--- start PROVIDED INFORMATION ---

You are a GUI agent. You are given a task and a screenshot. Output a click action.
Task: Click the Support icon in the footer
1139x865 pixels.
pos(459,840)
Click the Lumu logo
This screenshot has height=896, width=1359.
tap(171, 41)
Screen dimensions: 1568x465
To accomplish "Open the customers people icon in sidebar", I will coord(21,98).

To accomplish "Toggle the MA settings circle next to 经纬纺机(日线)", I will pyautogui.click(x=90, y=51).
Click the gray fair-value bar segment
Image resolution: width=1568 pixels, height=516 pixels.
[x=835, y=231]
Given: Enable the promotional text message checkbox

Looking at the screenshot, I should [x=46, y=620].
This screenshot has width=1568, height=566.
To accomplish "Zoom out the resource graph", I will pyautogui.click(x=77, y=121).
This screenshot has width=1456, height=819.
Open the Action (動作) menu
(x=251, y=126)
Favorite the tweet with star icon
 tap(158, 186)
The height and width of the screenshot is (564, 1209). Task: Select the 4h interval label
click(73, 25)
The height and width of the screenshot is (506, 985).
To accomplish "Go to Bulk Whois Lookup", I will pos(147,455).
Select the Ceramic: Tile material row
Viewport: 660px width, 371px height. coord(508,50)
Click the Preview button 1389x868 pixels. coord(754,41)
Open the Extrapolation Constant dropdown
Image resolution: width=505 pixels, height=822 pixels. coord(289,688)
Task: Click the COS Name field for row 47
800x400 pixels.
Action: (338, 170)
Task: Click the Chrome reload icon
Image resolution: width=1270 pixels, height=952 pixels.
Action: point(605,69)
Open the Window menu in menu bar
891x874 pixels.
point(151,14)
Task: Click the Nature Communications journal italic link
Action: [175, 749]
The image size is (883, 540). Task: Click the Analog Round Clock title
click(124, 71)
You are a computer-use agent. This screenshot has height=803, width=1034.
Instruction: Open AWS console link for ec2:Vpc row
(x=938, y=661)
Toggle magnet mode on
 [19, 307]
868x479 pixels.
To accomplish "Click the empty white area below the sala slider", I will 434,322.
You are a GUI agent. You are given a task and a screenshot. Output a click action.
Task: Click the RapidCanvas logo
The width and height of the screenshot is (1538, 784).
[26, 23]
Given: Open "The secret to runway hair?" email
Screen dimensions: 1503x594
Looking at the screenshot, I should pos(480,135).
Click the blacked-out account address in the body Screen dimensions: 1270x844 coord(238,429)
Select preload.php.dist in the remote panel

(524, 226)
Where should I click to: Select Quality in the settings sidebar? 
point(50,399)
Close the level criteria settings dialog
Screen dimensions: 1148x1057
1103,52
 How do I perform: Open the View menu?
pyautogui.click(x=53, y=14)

--- end PROVIDED INFORMATION ---

EXERCISE PROMPT: Copy out everything from the start of the records down to the line containing "Looking at the screenshot, I should pos(480,135).", keeping that line.

CORRECT OUTPUT:
You are a GUI agent. You are given a task and a screenshot. Output a click action.
Task: Click the Support icon in the footer
1139x865 pixels.
pos(459,840)
Click the Lumu logo
This screenshot has height=896, width=1359.
tap(171, 41)
Screen dimensions: 1568x465
To accomplish "Open the customers people icon in sidebar", I will coord(21,98).

To accomplish "Toggle the MA settings circle next to 经纬纺机(日线)", I will pyautogui.click(x=90, y=51).
Click the gray fair-value bar segment
Image resolution: width=1568 pixels, height=516 pixels.
[x=835, y=231]
Given: Enable the promotional text message checkbox

Looking at the screenshot, I should [x=46, y=620].
This screenshot has width=1568, height=566.
To accomplish "Zoom out the resource graph", I will pyautogui.click(x=77, y=121).
This screenshot has width=1456, height=819.
Open the Action (動作) menu
(x=251, y=126)
Favorite the tweet with star icon
 tap(158, 186)
The height and width of the screenshot is (564, 1209). Task: Select the 4h interval label
click(73, 25)
The height and width of the screenshot is (506, 985).
To accomplish "Go to Bulk Whois Lookup", I will pos(147,455).
Select the Ceramic: Tile material row
Viewport: 660px width, 371px height. coord(508,50)
Click the Preview button 1389x868 pixels. coord(754,41)
Open the Extrapolation Constant dropdown
Image resolution: width=505 pixels, height=822 pixels. coord(289,688)
Task: Click the COS Name field for row 47
800x400 pixels.
Action: (338, 170)
Task: Click the Chrome reload icon
Image resolution: width=1270 pixels, height=952 pixels.
Action: point(605,69)
Open the Window menu in menu bar
891x874 pixels.
point(151,14)
Task: Click the Nature Communications journal italic link
Action: [175, 749]
The image size is (883, 540). Task: Click the Analog Round Clock title
click(124, 71)
You are a computer-use agent. This screenshot has height=803, width=1034.
Instruction: Open AWS console link for ec2:Vpc row
(x=938, y=661)
Toggle magnet mode on
 [19, 307]
868x479 pixels.
To accomplish "Click the empty white area below the sala slider", I will 434,322.
You are a GUI agent. You are given a task and a screenshot. Output a click action.
Task: Click the RapidCanvas logo
The width and height of the screenshot is (1538, 784).
[26, 23]
Given: Open "The secret to runway hair?" email
Screen dimensions: 1503x594
Looking at the screenshot, I should pos(480,135).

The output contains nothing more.